A complete standardized bundle has:
index.html
leaderboard.md
manifest.csv
progress.csv
run_metadata.json
Per-case Plotly animation HTML files are present only when --write-animations is used.
Repo Setup
Run commands from:
cd /home/lorenzo/moleworks/ros2_ws/src/moleworks_ros
Use:
PYTHONPATH=high_level_planning/workspace_planner
Default output root:
/home/lorenzo/tmp/workspace_planner_benchmarks
Default Focused Bundle
For the standard trench + fan bundle with free_lane pointwise_score and max_strip_volume, run:
RUN_NAME="$(date -u +%Y%m%d_%H%M%S)_workspace_planner_focused_standard"
PYTHONPATH=high_level_planning/workspace_planner \
python3 high_level_planning/workspace_planner/workspace_planner/benchmark_html_bundle.py \
--output-root /home/lorenzo/tmp/workspace_planner_benchmarks \
--run-name "$RUN_NAME" \
--scope focused \
--soil-mode standard \
--trench-case centered_trench \
--trench-case deep_centered_trench \
--geometry-case center_fan \
--write-animations
This should produce:
/home/lorenzo/tmp/workspace_planner_benchmarks/runs/$RUN_NAME/index.html
/home/lorenzo/tmp/workspace_planner_benchmarks/runs/$RUN_NAME/leaderboard.md
/home/lorenzo/tmp/workspace_planner_benchmarks/runs/$RUN_NAME/manifest.csv
Variants
For a faster metrics-only run, omit --write-animations.

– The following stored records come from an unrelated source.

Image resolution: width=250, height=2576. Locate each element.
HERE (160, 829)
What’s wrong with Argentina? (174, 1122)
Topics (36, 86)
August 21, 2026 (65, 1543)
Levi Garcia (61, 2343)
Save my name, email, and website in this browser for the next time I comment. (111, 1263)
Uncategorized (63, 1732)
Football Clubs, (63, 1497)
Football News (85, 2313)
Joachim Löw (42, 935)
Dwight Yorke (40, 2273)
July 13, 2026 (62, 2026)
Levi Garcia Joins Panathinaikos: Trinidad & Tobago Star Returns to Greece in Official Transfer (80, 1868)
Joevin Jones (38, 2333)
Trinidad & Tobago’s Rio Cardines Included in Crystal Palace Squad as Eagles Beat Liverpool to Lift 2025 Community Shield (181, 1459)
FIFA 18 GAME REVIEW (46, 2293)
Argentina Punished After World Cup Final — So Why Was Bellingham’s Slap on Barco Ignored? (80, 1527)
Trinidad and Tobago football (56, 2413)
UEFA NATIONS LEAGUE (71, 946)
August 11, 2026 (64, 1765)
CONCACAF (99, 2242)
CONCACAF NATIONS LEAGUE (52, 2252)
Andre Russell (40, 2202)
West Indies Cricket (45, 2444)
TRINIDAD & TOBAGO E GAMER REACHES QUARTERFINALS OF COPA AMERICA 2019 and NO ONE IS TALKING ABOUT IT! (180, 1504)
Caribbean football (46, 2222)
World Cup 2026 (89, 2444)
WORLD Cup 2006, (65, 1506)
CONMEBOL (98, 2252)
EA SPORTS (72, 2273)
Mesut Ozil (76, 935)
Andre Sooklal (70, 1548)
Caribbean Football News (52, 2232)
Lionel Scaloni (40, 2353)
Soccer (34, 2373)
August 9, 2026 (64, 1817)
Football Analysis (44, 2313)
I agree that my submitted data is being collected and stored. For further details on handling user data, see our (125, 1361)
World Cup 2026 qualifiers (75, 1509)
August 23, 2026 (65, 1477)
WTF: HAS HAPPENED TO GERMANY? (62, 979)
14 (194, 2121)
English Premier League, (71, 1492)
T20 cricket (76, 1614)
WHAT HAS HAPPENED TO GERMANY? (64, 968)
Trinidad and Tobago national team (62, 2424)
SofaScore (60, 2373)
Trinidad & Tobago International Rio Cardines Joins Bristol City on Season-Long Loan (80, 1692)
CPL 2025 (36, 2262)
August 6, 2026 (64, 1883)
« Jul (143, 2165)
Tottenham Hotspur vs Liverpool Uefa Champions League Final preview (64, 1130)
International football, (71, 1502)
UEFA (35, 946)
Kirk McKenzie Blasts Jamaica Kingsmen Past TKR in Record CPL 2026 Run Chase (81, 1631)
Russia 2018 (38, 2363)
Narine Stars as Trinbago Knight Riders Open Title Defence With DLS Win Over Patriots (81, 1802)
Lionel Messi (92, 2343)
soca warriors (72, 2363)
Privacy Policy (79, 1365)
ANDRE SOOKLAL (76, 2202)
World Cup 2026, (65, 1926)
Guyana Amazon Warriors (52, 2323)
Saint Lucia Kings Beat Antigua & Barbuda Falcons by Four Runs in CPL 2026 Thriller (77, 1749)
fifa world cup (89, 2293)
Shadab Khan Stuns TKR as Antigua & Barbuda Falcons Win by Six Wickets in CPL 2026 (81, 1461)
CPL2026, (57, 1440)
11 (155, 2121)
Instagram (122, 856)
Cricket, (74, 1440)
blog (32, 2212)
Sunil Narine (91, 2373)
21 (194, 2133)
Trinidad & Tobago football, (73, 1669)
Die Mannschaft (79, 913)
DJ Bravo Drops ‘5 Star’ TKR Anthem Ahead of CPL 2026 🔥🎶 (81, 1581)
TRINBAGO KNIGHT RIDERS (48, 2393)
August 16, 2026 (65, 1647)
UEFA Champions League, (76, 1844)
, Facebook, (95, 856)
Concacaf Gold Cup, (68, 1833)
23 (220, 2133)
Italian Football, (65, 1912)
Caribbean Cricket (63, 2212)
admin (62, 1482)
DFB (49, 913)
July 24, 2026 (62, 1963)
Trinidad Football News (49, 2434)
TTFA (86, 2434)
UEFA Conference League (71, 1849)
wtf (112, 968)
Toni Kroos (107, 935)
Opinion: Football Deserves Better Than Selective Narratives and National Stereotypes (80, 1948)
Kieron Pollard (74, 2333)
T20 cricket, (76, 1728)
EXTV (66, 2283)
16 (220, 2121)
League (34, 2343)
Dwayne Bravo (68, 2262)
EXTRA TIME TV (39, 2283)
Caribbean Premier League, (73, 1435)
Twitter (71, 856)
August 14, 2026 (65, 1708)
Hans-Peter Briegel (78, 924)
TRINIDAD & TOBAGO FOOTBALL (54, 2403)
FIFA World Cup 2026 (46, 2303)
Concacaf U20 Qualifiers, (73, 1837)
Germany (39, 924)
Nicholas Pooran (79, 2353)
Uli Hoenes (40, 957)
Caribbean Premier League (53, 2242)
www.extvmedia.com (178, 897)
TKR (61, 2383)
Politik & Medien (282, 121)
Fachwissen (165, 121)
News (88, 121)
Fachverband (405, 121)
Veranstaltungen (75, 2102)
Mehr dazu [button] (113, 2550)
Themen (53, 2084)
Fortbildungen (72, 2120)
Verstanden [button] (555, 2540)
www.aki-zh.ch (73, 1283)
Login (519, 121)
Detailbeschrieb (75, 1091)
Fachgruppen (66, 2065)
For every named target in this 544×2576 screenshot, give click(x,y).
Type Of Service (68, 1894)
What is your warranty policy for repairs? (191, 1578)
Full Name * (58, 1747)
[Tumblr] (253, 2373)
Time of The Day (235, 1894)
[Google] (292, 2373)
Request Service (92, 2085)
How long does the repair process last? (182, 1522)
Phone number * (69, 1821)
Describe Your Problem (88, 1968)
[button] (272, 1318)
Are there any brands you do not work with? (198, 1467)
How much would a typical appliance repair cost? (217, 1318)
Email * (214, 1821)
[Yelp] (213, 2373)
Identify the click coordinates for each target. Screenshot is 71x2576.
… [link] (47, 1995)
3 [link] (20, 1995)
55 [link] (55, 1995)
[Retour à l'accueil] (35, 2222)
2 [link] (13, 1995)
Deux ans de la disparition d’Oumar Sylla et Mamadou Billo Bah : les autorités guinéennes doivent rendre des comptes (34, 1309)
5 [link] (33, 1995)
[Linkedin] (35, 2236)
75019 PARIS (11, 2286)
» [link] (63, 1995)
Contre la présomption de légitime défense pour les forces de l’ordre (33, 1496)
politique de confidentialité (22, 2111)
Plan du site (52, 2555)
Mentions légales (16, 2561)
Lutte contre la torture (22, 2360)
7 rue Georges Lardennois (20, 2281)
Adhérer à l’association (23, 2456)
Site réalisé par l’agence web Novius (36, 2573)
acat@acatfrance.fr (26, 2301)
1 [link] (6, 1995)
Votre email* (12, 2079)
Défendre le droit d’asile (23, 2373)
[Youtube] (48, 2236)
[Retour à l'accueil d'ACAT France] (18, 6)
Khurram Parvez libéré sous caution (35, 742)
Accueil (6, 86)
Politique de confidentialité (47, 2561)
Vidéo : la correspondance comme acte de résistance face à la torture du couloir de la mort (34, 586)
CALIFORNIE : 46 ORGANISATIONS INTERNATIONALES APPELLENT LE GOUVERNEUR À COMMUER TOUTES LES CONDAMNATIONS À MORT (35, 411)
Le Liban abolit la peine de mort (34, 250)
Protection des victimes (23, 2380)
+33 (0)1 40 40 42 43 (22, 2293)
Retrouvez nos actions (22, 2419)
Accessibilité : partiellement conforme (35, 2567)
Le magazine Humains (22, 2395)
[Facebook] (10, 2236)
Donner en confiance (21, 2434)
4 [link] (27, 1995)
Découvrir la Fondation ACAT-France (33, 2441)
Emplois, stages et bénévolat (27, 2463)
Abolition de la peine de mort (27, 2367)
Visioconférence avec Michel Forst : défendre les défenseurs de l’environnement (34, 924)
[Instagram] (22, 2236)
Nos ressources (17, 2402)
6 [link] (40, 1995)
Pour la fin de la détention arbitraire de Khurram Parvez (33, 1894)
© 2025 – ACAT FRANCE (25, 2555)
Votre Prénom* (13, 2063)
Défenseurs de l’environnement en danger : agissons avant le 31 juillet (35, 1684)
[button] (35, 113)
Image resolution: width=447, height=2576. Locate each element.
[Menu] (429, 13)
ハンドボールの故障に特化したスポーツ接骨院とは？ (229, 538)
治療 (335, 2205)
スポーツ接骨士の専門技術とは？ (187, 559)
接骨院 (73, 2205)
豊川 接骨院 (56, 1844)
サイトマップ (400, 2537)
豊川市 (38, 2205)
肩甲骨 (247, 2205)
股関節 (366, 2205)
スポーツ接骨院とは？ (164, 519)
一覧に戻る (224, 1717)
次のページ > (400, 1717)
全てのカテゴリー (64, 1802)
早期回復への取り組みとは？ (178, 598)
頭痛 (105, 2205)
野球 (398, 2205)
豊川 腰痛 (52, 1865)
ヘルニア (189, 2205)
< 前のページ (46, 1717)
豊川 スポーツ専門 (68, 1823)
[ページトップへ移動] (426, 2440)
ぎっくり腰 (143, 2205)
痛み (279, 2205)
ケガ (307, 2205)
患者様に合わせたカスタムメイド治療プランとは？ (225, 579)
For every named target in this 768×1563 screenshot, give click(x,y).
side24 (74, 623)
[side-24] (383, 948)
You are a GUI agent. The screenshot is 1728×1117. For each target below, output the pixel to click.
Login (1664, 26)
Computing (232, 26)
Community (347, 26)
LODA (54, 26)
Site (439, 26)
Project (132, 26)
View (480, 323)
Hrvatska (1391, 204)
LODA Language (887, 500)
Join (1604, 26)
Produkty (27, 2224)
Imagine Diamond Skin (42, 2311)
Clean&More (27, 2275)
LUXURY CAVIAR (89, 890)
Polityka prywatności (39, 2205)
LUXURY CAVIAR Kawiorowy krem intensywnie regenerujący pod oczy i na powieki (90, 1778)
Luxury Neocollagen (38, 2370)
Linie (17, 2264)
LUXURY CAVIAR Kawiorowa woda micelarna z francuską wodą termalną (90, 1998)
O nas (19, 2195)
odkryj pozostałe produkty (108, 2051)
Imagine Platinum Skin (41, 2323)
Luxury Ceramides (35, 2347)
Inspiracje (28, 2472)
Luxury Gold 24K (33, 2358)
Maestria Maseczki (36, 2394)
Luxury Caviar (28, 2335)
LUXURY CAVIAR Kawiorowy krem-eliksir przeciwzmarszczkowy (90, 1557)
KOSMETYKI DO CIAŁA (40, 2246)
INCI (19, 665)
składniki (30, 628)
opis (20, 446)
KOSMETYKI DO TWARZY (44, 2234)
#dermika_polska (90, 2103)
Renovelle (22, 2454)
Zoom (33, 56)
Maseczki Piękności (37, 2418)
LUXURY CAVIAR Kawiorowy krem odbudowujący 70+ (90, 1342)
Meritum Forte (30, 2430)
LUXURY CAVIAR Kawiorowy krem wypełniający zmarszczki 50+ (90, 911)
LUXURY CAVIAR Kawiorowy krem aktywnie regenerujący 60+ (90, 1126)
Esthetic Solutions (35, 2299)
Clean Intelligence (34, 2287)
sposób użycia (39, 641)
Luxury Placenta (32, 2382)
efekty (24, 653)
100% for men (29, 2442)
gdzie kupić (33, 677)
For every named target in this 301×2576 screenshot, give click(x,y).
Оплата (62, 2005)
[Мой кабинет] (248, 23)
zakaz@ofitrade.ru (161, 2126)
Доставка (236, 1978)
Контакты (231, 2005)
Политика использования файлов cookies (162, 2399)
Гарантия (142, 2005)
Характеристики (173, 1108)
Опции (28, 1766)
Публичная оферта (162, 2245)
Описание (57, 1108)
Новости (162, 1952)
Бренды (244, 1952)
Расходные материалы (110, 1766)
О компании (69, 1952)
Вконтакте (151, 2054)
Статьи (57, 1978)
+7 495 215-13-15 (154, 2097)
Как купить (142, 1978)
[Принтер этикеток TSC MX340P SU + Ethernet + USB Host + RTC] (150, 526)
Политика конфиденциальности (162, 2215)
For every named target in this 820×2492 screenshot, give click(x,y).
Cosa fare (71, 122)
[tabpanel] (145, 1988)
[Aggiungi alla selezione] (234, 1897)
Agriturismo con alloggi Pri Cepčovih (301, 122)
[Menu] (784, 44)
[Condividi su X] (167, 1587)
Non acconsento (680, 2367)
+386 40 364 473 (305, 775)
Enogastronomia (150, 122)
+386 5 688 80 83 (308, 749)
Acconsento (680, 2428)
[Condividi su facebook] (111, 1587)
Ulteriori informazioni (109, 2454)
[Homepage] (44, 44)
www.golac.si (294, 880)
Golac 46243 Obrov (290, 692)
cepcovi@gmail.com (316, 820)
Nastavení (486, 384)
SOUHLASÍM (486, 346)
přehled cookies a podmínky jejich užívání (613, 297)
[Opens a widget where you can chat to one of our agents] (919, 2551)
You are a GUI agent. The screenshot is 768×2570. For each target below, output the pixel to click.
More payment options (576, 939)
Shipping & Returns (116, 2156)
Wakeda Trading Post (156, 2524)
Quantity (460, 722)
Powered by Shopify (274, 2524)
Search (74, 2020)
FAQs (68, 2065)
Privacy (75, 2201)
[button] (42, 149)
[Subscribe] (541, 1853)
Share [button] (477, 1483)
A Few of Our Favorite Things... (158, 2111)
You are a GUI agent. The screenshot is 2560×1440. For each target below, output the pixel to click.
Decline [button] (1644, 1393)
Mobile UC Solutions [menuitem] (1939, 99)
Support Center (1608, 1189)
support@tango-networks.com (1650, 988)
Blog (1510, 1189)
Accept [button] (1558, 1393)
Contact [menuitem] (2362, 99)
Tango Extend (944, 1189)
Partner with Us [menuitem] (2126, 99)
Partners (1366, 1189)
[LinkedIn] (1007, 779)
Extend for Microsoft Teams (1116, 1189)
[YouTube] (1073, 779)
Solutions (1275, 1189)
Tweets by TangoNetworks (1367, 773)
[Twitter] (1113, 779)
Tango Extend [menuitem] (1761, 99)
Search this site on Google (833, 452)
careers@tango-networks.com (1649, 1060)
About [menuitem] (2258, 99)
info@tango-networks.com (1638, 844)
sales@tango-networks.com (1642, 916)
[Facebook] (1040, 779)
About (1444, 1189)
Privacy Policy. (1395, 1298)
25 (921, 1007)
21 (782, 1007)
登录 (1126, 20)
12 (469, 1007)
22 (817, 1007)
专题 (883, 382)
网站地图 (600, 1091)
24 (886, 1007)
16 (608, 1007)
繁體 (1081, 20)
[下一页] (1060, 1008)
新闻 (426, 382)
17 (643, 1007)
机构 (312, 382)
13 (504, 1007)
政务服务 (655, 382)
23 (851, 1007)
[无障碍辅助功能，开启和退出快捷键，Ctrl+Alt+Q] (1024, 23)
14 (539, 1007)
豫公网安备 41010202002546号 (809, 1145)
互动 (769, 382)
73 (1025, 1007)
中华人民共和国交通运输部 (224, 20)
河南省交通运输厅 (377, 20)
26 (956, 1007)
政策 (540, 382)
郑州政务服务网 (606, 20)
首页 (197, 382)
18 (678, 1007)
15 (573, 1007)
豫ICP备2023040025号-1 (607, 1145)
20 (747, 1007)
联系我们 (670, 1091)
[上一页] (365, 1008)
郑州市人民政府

Do this only when the user does not need visual inspection.
For both focused fan geometries, omit --geometry-case center_fan, or pass both:
--geometry-case center_fan --geometry-case deep_center_fan
For all focused cases and default focused selectors, use:
--scope focused
with no case filters.
For the larger planner comparison suite, use:
--scope full
Expect this to take substantially longer. Keep the same output contract.
Reporting
Before reporting that a benchmark is complete, inspect:
RUN_DIR=/home/lorenzo/tmp/workspace_planner_benchmarks/runs/<run_name>
sed -n '1,120p' "$RUN_DIR/leaderboard.md"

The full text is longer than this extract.